Eric R. Heller

Bio: Eric R. Heller is an academic researcher from Wright-Patterson Air Force Base. The author has contributed to research in topics: High-electron-mobility transistor & Gallium nitride. The author has an hindex of 24, co-authored 88 publications receiving 2523 citations. Previous affiliations of Eric R. Heller include University of Alabama in Huntsville & Wright State University.

Avalanche ballistic electron emission microscopy with single hot-electron sensitivity

Abstract: We discuss an implementation of ballistic electron emission microscopy (BEEM), in which the metallic or metal–insulator “stack” of interest is formed directly over an avalanche p–n diode. This allows nanometer-resolution studies of hot-electron transport through technologically important device stacks with up to single electron sensitivity and >10 kHz measurement bandwidth when the avalanche diode is cooled to <200 K.

Local trap spectroscopy on cross-sectioned AlGaN/GaN devices with in situ biasing

Abstract: Scanning probe deep-level transient spectroscopy (SP-DLTS) is applied to cross-sectioned, fully processed, commercially sourced AlGaN/GaN Schottky barrier diodes (SBDs) and high electron mobility transistors (HEMTs) biased in situ. The SBD and HEMT structures had been specially designed to allow two- and three-terminal biasing after cross-sectioning. The cross-sectioning procedure exposes electrically active regions throughout the length and depth of the devices while also preserving electrical functionality. Spatially resolved SP-DLTS surface potential transients (SPTs) measured on the appropriately cross-sectioned faces of the devices reveal the presence of two traps in the GaN buffer layer which are shown to be consistent with traps detected in macroscopic deep-level transient spectroscopy measurements performed on an intact AlGaN/GaN SBD made at the same time as the HEMT device. This indicates that, for an appropriate cross-sectioning process, the cross-sectioned surface does not screen or mask defects in the bulk GaN from the probe tip. SP-DLTS maps collected over the cross-sectioned faces in active device regions also reveal the spatial variation in trapping-induced SPTs. These measurements demonstrate an avenue for exploring the energies, concentrations, and spatial distributions of traps located throughout GaN-based devices with potential applications to other material and device systems.

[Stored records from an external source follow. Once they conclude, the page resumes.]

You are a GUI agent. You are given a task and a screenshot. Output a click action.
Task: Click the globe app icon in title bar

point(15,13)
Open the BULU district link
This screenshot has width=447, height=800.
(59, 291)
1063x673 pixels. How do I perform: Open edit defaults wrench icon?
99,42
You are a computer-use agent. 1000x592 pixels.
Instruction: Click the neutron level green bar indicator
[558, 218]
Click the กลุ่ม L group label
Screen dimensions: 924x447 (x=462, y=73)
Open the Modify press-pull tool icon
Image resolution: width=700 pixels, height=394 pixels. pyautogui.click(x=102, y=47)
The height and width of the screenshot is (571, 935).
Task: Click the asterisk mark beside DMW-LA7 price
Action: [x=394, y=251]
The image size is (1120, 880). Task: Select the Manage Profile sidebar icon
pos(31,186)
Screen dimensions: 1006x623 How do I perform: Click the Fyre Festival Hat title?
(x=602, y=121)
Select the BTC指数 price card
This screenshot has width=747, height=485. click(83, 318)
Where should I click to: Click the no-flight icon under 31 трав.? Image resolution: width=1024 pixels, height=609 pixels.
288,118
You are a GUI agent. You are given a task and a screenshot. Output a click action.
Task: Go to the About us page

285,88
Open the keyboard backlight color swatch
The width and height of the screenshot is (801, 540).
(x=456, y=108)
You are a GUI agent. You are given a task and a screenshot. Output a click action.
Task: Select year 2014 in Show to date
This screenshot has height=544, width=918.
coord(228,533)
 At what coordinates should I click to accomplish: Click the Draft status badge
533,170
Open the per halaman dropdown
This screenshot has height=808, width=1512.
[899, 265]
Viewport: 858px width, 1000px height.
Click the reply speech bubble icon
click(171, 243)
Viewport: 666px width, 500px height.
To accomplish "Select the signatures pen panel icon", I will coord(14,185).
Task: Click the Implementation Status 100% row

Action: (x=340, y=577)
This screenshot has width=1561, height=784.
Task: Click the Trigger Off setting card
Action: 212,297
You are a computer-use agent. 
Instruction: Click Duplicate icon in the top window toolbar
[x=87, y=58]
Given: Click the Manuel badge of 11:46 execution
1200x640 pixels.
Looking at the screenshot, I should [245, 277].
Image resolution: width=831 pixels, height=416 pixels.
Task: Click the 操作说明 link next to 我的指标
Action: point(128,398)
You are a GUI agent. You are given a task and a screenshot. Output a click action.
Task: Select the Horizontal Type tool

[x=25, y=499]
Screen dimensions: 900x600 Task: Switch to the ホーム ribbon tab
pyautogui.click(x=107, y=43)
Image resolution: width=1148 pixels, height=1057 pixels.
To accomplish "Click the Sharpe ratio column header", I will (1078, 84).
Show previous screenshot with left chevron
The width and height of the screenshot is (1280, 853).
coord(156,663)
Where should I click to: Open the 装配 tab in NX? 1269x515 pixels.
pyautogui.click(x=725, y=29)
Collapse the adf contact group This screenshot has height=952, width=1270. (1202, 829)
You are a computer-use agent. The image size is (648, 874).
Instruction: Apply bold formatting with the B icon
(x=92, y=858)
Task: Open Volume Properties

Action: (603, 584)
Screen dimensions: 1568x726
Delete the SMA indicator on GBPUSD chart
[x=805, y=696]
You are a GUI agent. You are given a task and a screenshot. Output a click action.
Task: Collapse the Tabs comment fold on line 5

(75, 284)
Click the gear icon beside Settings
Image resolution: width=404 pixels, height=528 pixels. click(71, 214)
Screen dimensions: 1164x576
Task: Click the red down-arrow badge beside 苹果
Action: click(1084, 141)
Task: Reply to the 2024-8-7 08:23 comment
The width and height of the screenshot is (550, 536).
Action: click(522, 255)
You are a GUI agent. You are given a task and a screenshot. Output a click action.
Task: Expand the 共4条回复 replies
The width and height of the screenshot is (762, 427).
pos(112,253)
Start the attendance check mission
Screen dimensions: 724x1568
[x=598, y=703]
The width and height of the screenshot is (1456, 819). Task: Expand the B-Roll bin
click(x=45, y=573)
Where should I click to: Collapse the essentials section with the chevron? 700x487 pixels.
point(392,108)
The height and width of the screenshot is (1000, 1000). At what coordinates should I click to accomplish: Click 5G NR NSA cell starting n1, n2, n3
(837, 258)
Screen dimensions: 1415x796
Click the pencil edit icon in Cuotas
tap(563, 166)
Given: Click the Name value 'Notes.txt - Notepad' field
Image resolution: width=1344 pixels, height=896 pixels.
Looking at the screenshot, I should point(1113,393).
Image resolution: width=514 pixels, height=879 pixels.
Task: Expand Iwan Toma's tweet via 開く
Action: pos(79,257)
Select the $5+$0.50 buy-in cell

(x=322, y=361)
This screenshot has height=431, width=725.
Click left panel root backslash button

Thermoreflectance Imaging of (Ultra)wide Band-Gap Devices with MoS2 Enhancement Coatings.

Abstract: Measuring the maximum operating temperature within the channel of ultrawide band-gap transistors is critically important since the temperature dependence of the device reliability sets operational limits such as maximum operational power. Thermoreflectance imaging (TTI) is an optimal choice to measure the junction temperature due to its submicrometer spatial resolution and submicrosecond temporal resolution. Since TTI is an imaging technique, data acquisition is orders of magnitude faster than point measurement techniques such as Raman thermometry. Unfortunately, commercially available LED light sources used in thermoreflectance systems are limited to energies less than ∼3.9 eV, which is below the band gap of many ultrawide band-gap semiconductors (>4.0 eV). Therefore, the semiconductors are transparent to the probing light sources, prohibiting the application of TTI. To address this thermal imaging challenge, we utilize an MoS2 coating as a thermoreflectance enhancement coating that allows for the measurement of the surface temperature of (ultra)wide band-gap materials. The coating consists of a network of MoS2 nanoflakes with the c axis aligned normal to the surface and is easily removable via sonication. The method is validated using electrical and thermal characterization of GaN and AlGaN devices. We demonstrate that this coating does not measurably influence the electrical performance or the measured operating temperature. A maximum temperature rise of 49 K at 0.59 W was measured within the channel of the AlGaN device, which is over double the maximum temperature rise obtained by measuring the thermoreflectance of the gate metal. The importance of accurately measuring the peak operational temperature is discussed in the context of accelerated stress testing.

Degradation of AlGaN/GaN High Electron Mobility Transistors from X-Band Operation

Abstract: AlGaN/GaN HEMTs with a gate length of 0.125 µm were stressed at Class AB condition, 10 GHz under 3 dB compression for up to 350 hours. Devices exhibited excellent RF stability up to a drain bias of 20 V. Rapid degradation was observed for a drain bias of 25 V. Substantial Schottky contact degradation was observed for all three bias conditions. Electroluminescence indicates localized points of failure along the channel length, and micro- photoluminescence indicates an increase in non- radiative trap formation in regions of failure.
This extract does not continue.